アイデンティティ障害は自尊心を絶えず変動させます。たとえば、大学生が「世界の頂点に立っている」ように自信満々になる一方で、数時間後には自分は何の価値もないと感じることがあります。このような揺らぎは自己理解や自分が何に喜びや不快感を抱くかを見つける妨げとなります。

コミットメント(約束・責任感)

この障害を持つ人は、仕事や人間関係、価値観に対して持続的にコミットすることが困難です。Tess Wilkinson‑Ryan 氏と Drew Westen 氏の 2000 年の実証研究によれば、頻繁に職を転々とすることで経済的な不安が生じ、関係性でも「十分に大切にされていない」感覚が突如として現れ、他者を求めるようになります。
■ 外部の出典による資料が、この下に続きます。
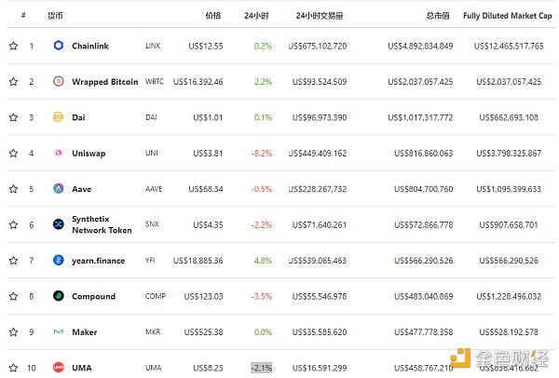This screenshot has width=559, height=378.
Task: Sort by the 价格 column header
Action: coord(212,16)
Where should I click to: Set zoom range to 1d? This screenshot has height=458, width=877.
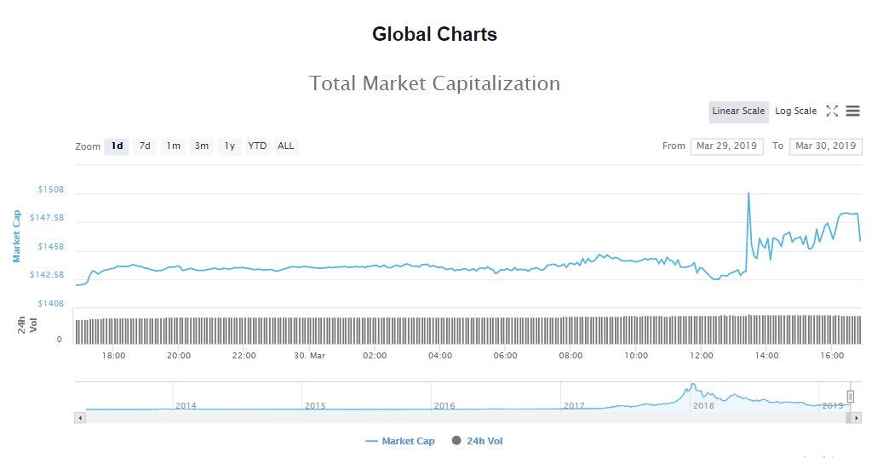point(117,146)
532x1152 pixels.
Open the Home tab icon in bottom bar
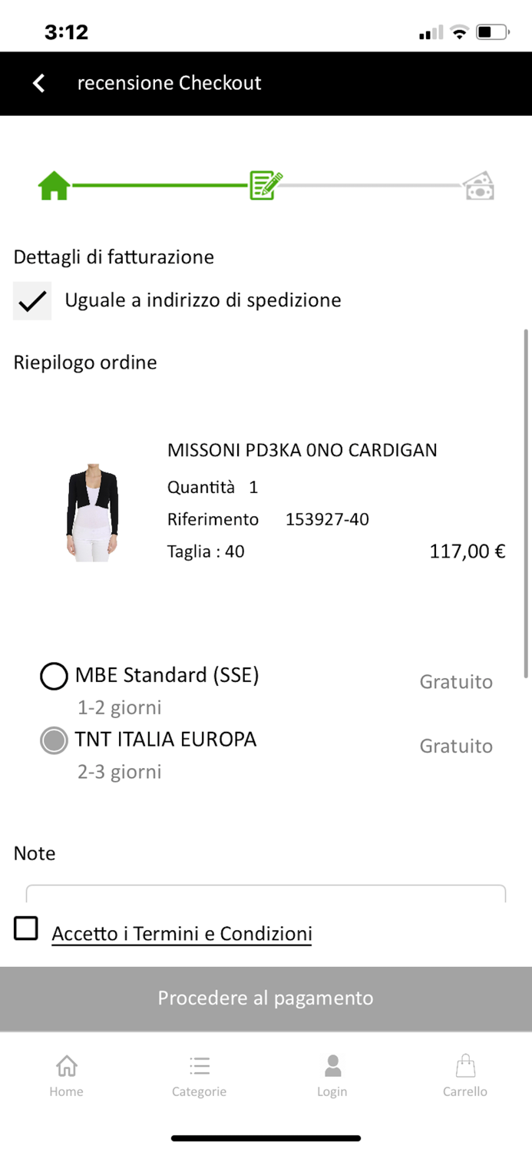66,1066
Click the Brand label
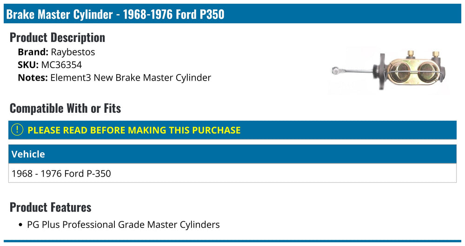This screenshot has height=246, width=465. click(x=33, y=52)
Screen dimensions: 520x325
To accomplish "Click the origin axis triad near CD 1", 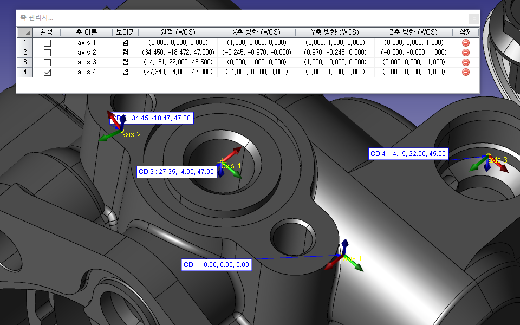I will [345, 258].
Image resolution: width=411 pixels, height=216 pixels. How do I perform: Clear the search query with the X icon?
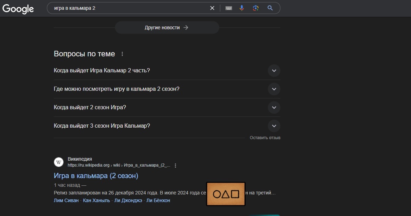point(212,8)
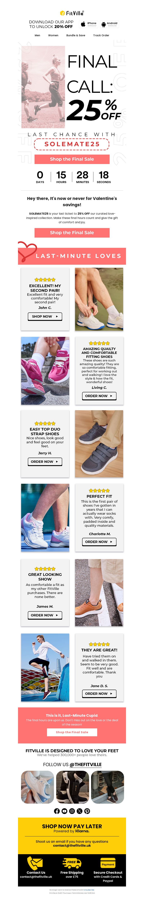
Task: Open the Pinterest social icon
Action: 87,811
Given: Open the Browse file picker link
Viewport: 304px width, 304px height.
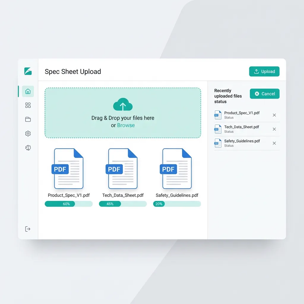Looking at the screenshot, I should pyautogui.click(x=126, y=125).
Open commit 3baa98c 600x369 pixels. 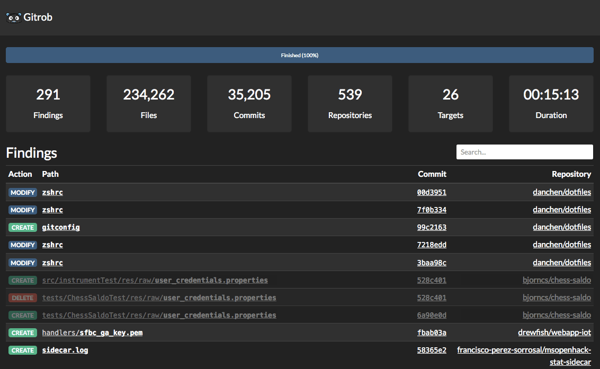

性的アイデンティティや友人関係も同様に変化しやすく、価値観の揺らぎが周囲とのズレを生みます。

役割への過度な同一化

境界性パーソナリティ障害に伴うアイデンティティ障害では、特定の集団や理念に自分を完全に投影しがちです。政治運動や芸術団体などに所属し、その集団を通じて自己を定義するため、個別の自己概念や自尊心の形成が阻害されます。集団から離脱したり排除されたりすると、自己価値感が急激に失われる危険があります。また、相手によって人格が変わる「カメレオン的」な対人スタイルも見られます。